What you will do>
• A. Using the bylaws excerpt, answer these:
(i) When are officers of the Association elected?
(ii) What may a person holding both the office of Secretary and the office of Treasurer be known as?
(iii) Who may perform the President's duties during the President's absence or inability?
• B. Rewrite the stretch of the bylaws excerpt from "During the absence" through "Board may prescribe.", renaming "Vice-President" to "Deputy President".

Text provided>
## start

Officers of the Association shall be elected at the first meeting of the Board after each election of Directors. In the default of such elections the then incumbents shall hold office until their respective successors are elected. One person may hold more than one
office and if the same person holds both the office of Secretary and the office of Treasurer, he/she may be known as Secretary-Treasurer. A resolution of the Board of Directors shall be necessary for the election or appointment of the said officers. The Board may appoint and remove such other officers and agents and employees as it shall deem necessary, who shall have such authority and shall perform such functions or duties and receive such remuneration as from time to time shall be prescribed by the Board.
The President shall be the Chief Executive Officer of the Association and shall see that all resolutions and orders of the Board of Directors are carried into effect; he/she shall, if
present, preside at all meetings of members and the Board of Directors; he shall sign all instruments which require his signature and perform all duties incidental to this office
and shall have other powers and duties as may from time to time be assigned by the Board of Directors; he shall represent the Association in relation to other bodies and at events and shall have the prerogative to appoint any person to carry out this duty on behalf of the President.
During the absence or inability of the President, his/her duties may be performed and his/her powers may be exercised by the Vice-President. If the Vice-President exercises any such duty or power, the absence or inability of the President shall be presumed with
reference thereto. The Vice-President shall also perform such duties and exercise such powers as the President may from time to time delegate to him/her or the Board may prescribe.

## end

Data lines>
## start

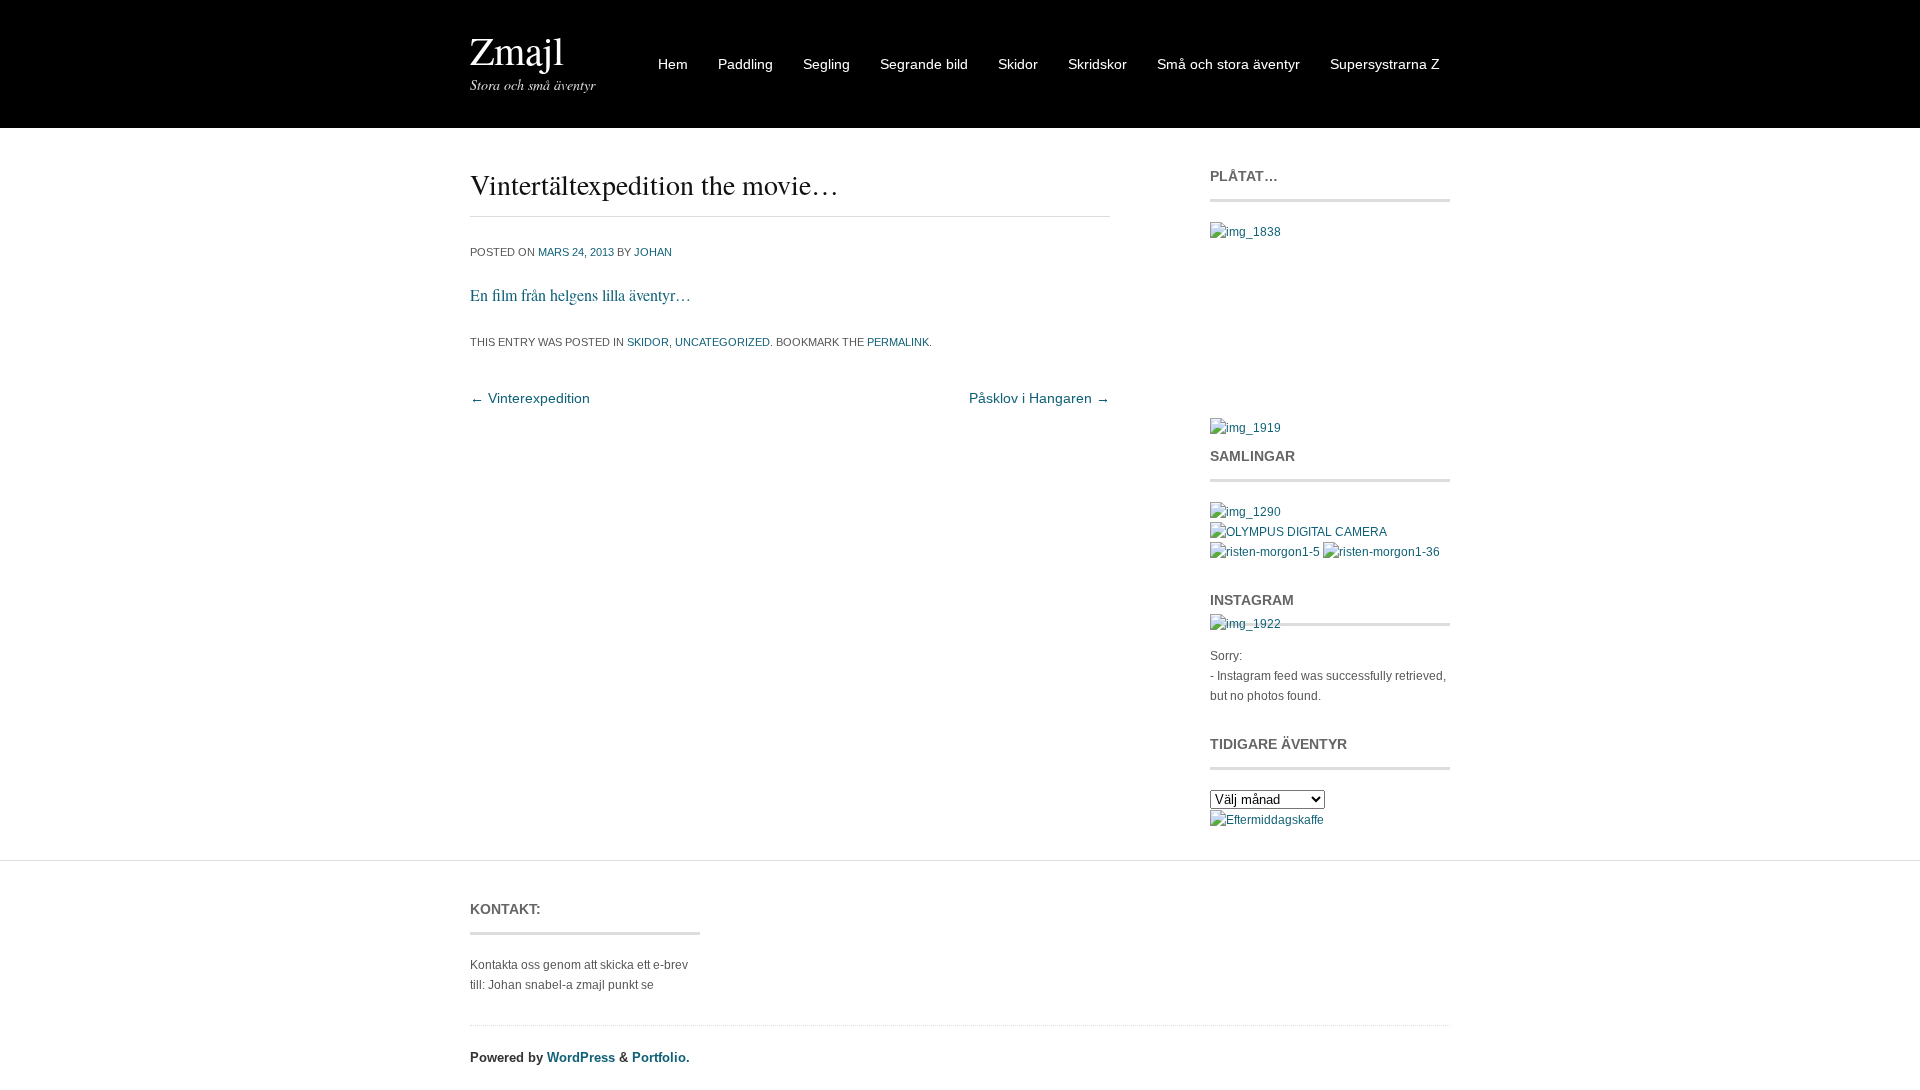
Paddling (745, 64)
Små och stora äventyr (1228, 64)
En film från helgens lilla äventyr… (580, 294)
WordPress (581, 1057)
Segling (826, 64)
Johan (653, 252)
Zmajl (517, 49)
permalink (898, 342)
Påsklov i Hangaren (1039, 398)
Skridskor (1097, 64)
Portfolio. (661, 1057)
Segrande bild (924, 64)
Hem (673, 64)
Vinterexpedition (530, 398)
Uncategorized (722, 342)
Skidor (1018, 64)
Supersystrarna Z (1385, 64)
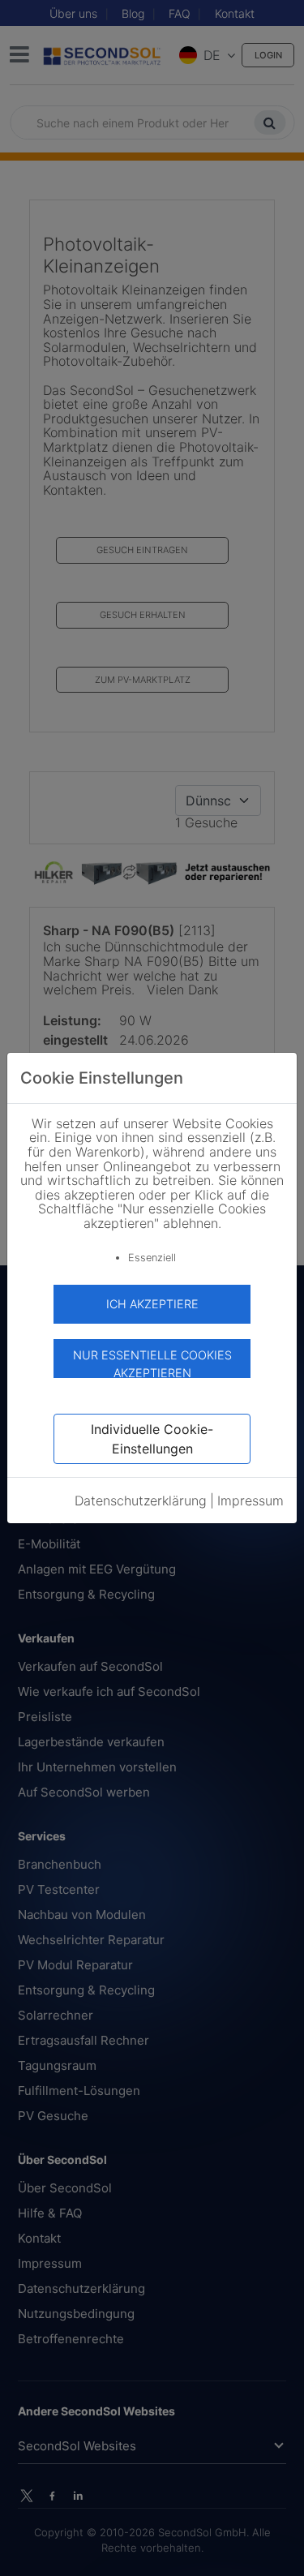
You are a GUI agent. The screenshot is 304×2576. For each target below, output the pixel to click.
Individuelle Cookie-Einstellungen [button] (152, 1439)
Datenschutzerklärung (141, 1500)
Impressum (250, 1500)
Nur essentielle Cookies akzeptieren (152, 1363)
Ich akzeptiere (152, 1304)
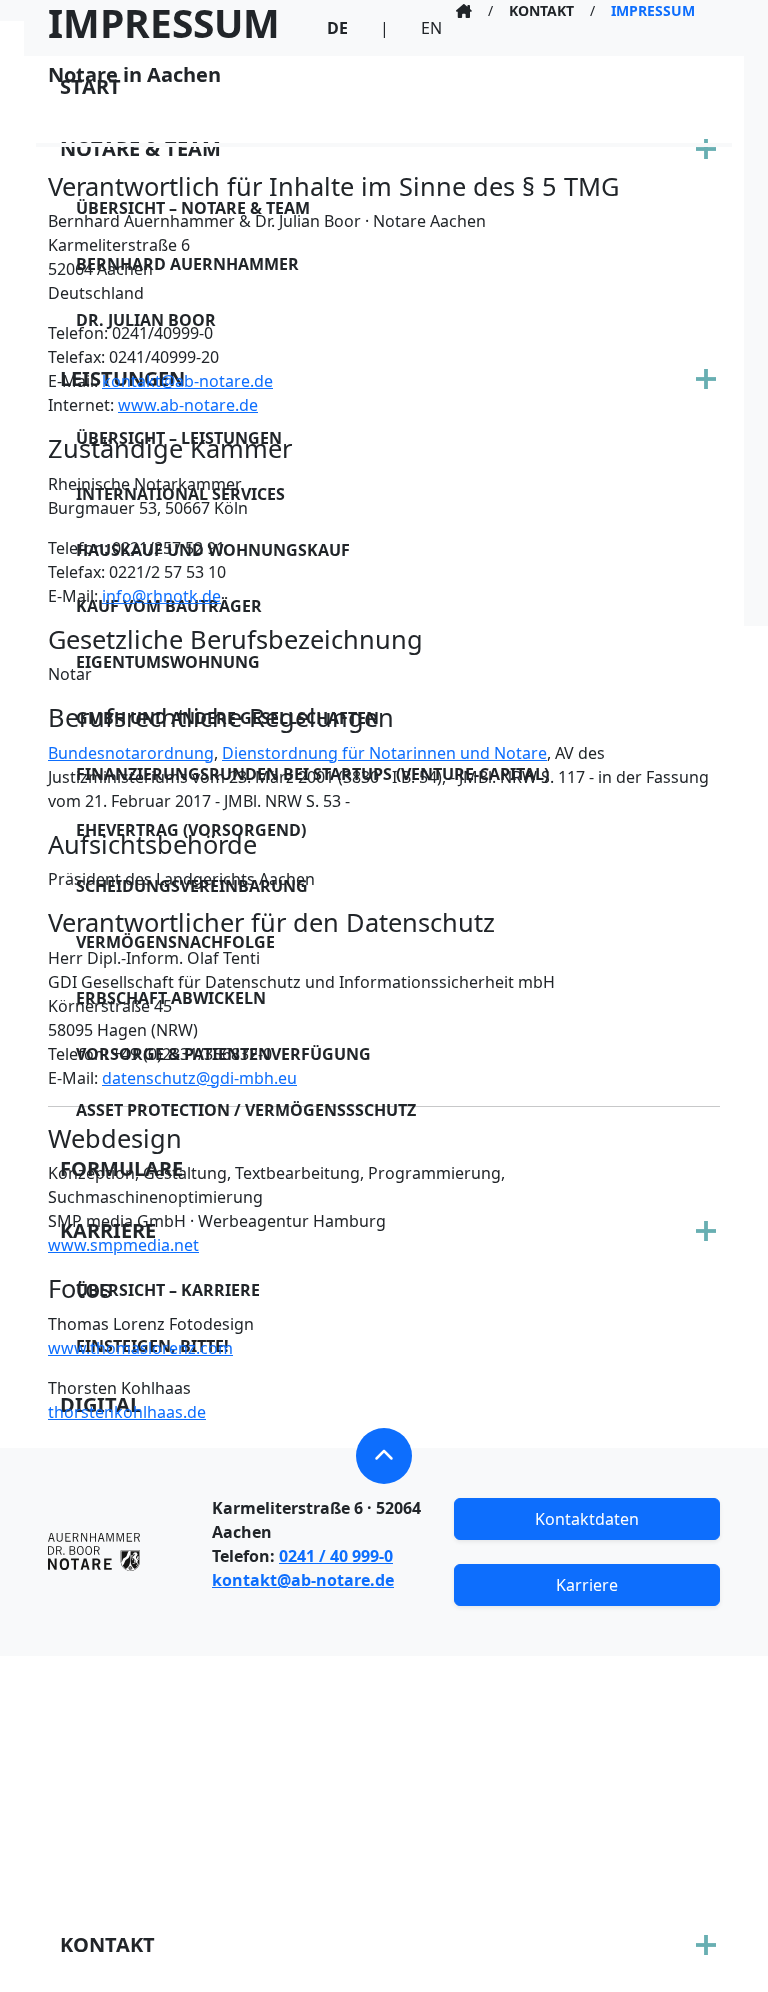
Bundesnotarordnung (131, 753)
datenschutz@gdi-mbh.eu (199, 1078)
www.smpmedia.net (123, 1245)
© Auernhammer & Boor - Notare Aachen (384, 1956)
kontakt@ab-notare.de (187, 381)
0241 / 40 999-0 (336, 1556)
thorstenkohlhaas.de (127, 1412)
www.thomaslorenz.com (140, 1348)
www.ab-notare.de (188, 405)
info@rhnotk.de (161, 596)
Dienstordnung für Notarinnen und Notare (384, 753)
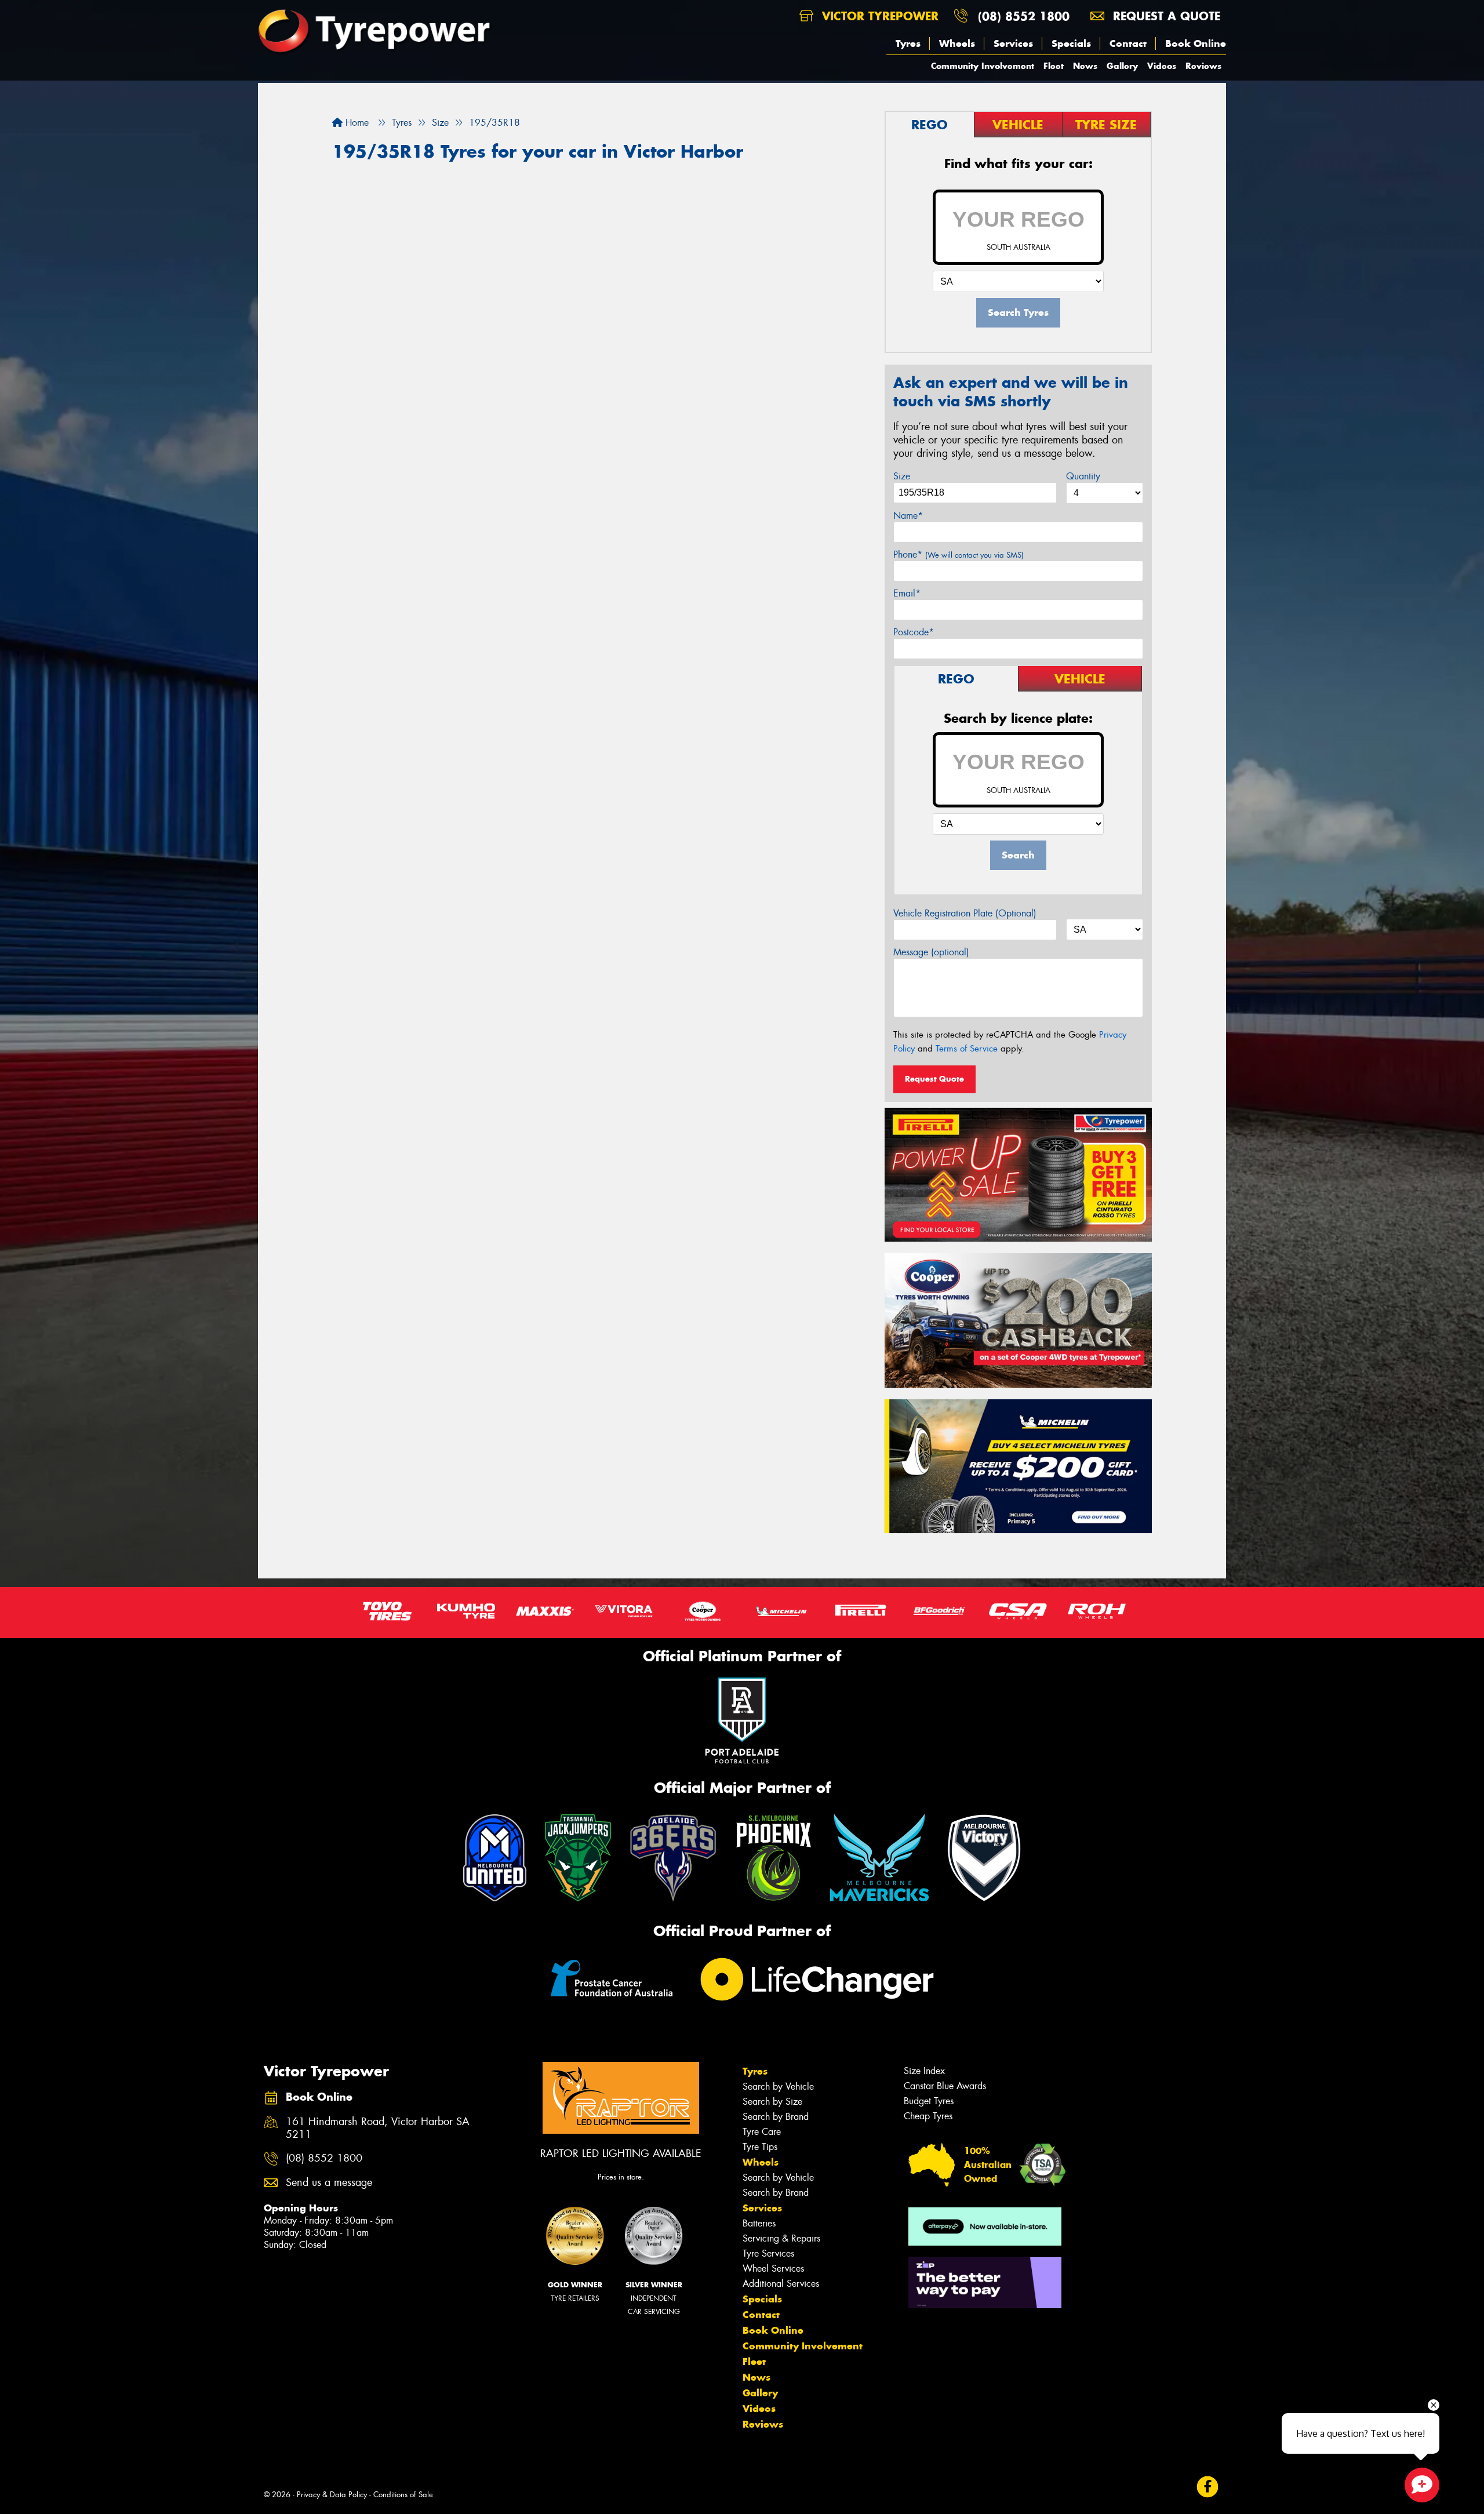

## end

Results in order>
• A.
(i) At the first meeting of the Board after each election of Directors.
(ii) Secretary-Treasurer.
(iii) The Vice-President.

• B.
During the absence or inability of the President, his/her duties may be performed and his/her powers may be exercised by the Deputy President. If the Deputy President exercises any such duty or power, the absence or inability of the President shall be presumed with
reference thereto. The Deputy President shall also perform such duties and exercise such powers as the President may from time to time delegate to him/her or the Board may prescribe.